Chapter Five

Six bullets.

That was it. Six of them.

Only two of them found their mark.

Two of them are in the wall, behind the body.

One of them found its way to a painting.

A $300 painting.

No one was very concerned with the painting. They were more concerned with the body and the blood. They ended up throwing out the painting.

James went to prison.

He probably wouldn’t of if he hadn’t attempted to kill Voah.

But he did. And that was that.

His friends backed off. They didn’t want any trouble. They heard what hell James was going through.

The Vanquisher continued to carry his gun with him everywhere, a year after the attack. He was seventeen.

As an internship he joined the local police forensics chapter. He spent most of his time examining anonymous mail and looking at criminal profiles.

A death threat came in for the police commissioner, and the whole crew got on it right away. Voah worked on it obsessively. He wanted to solve a case.

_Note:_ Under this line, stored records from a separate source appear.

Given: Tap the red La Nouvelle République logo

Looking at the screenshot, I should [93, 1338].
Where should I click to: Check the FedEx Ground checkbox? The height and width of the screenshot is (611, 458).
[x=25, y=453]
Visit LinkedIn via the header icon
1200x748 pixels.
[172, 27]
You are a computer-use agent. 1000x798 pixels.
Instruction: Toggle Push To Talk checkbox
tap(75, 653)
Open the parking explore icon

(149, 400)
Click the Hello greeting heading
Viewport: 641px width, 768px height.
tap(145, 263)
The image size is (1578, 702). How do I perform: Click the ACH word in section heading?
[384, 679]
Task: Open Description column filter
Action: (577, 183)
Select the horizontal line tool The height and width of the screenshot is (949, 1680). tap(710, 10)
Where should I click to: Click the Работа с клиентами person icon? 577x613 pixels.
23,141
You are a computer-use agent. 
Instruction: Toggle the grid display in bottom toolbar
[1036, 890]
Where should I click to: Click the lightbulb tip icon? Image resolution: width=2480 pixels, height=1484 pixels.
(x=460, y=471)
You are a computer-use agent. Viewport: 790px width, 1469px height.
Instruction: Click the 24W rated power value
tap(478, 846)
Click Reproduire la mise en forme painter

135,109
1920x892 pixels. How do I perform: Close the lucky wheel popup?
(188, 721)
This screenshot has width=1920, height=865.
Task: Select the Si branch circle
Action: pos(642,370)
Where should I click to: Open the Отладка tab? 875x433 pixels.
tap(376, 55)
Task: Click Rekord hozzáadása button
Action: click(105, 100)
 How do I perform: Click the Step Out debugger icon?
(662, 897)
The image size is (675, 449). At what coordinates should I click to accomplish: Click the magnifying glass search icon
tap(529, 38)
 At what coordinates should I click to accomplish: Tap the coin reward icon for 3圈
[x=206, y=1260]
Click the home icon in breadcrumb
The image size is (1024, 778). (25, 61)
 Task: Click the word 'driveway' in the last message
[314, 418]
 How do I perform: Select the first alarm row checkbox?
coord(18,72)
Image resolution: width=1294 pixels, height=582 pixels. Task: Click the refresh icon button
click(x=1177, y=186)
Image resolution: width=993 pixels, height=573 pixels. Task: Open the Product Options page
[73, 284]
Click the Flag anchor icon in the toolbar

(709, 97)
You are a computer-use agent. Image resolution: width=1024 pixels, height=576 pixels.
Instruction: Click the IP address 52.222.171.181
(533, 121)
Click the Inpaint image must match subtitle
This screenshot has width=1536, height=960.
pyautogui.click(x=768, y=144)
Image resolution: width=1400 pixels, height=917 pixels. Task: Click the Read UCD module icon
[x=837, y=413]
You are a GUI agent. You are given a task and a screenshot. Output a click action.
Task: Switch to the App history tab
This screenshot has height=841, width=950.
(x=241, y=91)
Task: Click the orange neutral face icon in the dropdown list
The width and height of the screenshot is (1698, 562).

The answer came to him while he was reading the local paper. A letter to the editor complained about the new parking meters.

But the writing.

Something clicked. That tiny invisible force in the Vanquisher’s head let him know that here he had the answer.

He went to the paper and asked to see the return address.

They denied him.

It took two days to convince the other guys to get a search warrant, but he did. The letter was found. They went to the house and arrested the suspect.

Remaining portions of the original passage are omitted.